One of the backup solutions for collecting train consumption data is estimation based on payload.
For this purpose, the gross tons * km traveled for a train or operator, accumulated by area and period, must be stored.
Prices are time series data that may be used in settlement component calculations.
Examples of price types that may be relevant are electricity spot prices and imbalance prices.
Train Operators that hold the role of Consumer. In many cases the Railway Undertakings will also be the Traction Unit Owner.
The reconciliation factor is used to allocate the unallocated costs. By adjusting the reconciliation factor the unallocated costs will be placed on the consumption of the unmetered trains.
See calculation results.
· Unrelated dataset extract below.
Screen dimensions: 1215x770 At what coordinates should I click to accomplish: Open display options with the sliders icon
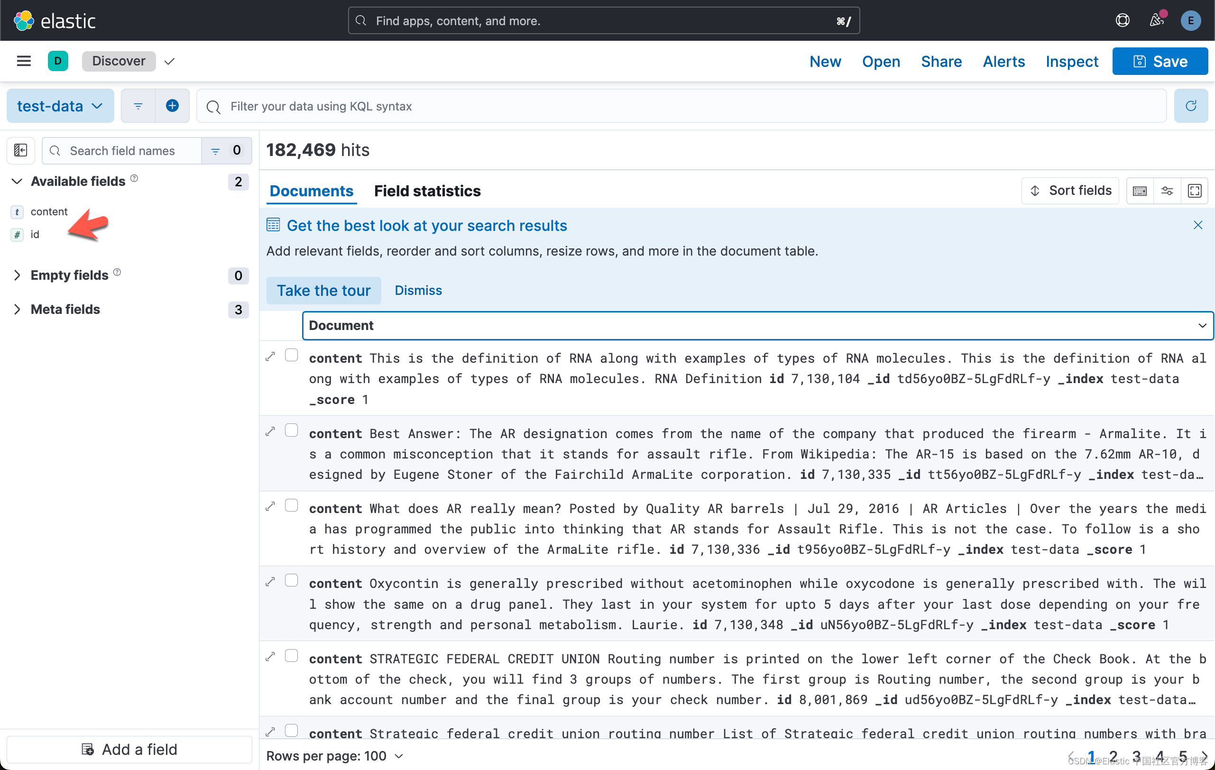pos(1168,191)
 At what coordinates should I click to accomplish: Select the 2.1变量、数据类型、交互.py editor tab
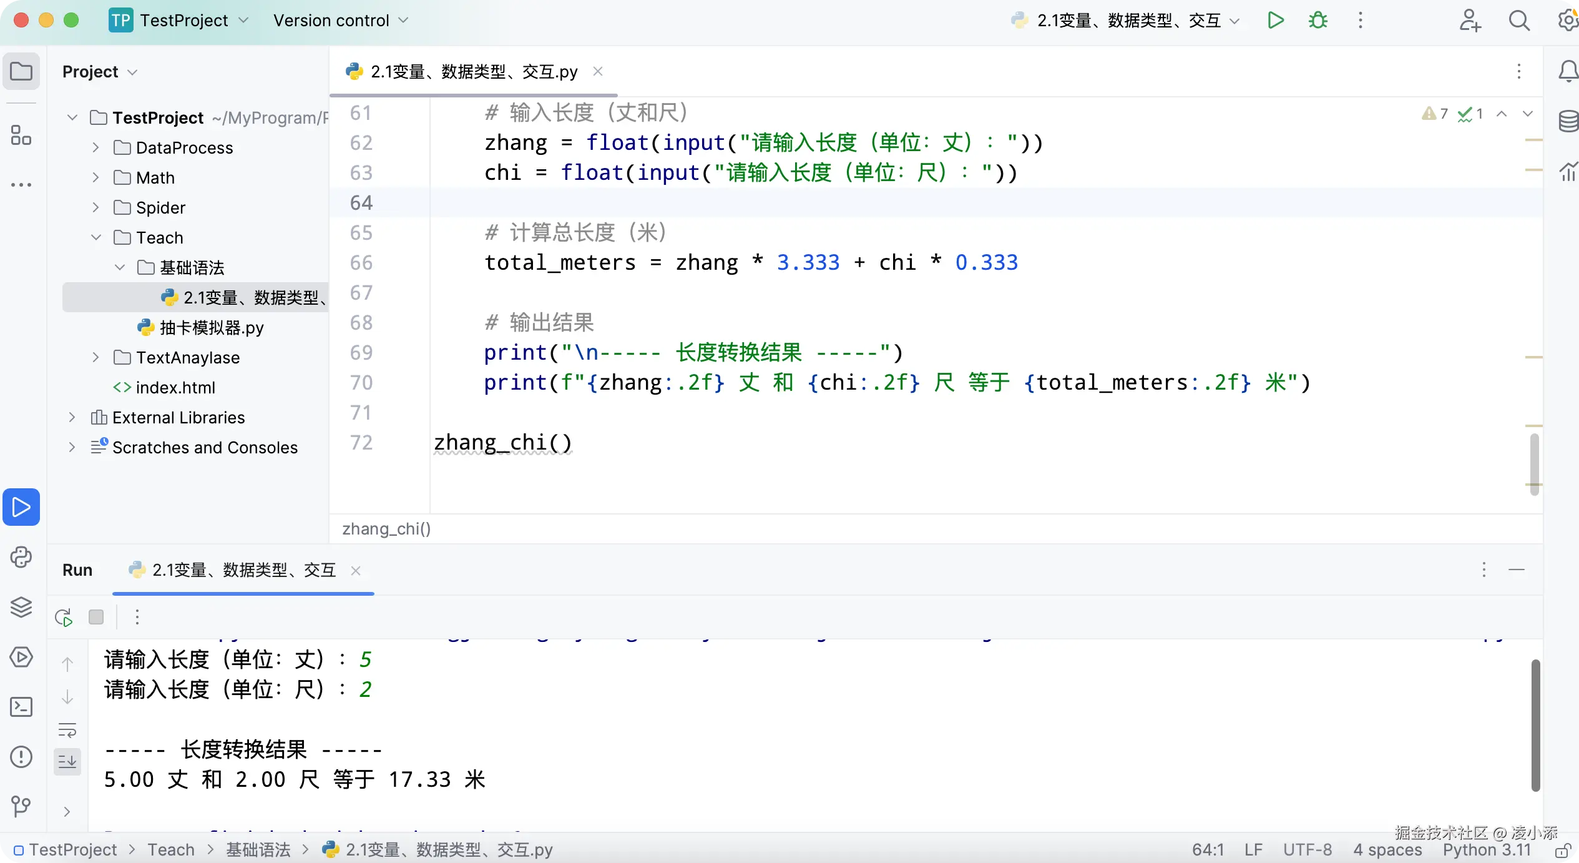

The result after a settlement procedure has been performed is called a result set. The result set has to be approved before used in a invoice.
Definition of behavior and responsibilities of an individual or individuals using Erex system.
A settlement procedure definition describes the properties of a cyclic settlement workflow.
Each settlement procedure comprises properties such as:
- Settlement periods
- On-account settlement frequency
- Settlement components that are part of the settlement procedure
- Invoice issuer role
A settlement process performs the calculations for a settlement procedure.
The complete collection of data and resources related to one settlement country defined and running in the settlement system. This includes the definition of the settlement responsible, its customers, users, settlement procedures and processes.
Sequence of numerical data points in successive order.
A physical unit capable of autonomous movement. A Diesel traction unit has no consumption points.
Traction Unit Owner
UIC definition: Party owning a traction unit used in international traffic.
In Erex the Traction Unit Owner is represented by the Customer. A customer has access to the metered data and other relevant data concerning its settled energy.
According to the UIC leaflet 930 the Traction Unit Owner should have access to its 5-minute metered values in the same terms as the Customer in Erex.
The type of goods carried by a train, for example cargo, passenger etc.
Train meter readings are expected to be accompanied by GPS coordinates. Erex settlement uses the coordinates to determine which country or area a train was located in when a meter reading was made.
In Erex system, Train includes distance, traffic type, weight and composition of the traction units travelling between point A and point B in a certain period of time. The term can be compared to the definition of “Flight” in the airline industry.
Train disposition data
The train disposition data contains, in addition to a description of the trains themselves, time table and delay information.
The train disposition data should tell us
- Which company operated the train
- Which meters were on that train
- Time when that train left from or arrived to certain stations
Train Management System (TMS)
A Train Management System is responsible for keeping information about trains, i.e. the distance travelled, the time, the traffic type (cargo/passenger), the weight and the composition of traction units. This information is used by Erex system to collate metered data with train runs, and to decide whether or not to use the metered data or the reported payload for a train metering point (consumption point) in the settlement.
Train metering point
Train metering point is the same as a Consumption point. According to the UIC Leaflet 930, the relationship between an energy meter and a consumption point is 1:1. A train metering point or Consumption point cannot be moved to another traction unit.
Train parameters describe attributes specific to train types or individual trains for applying fees to train operators or train types.
Uncorrelated time series
Uncorrelated metered time series contains “raw” metering values, i.e. values not connected to an operator or an area.
In order to associate the metered values with a geographical area, train disposition data may be used.
eXtensible Markup Language. XML was designed to store and transport data.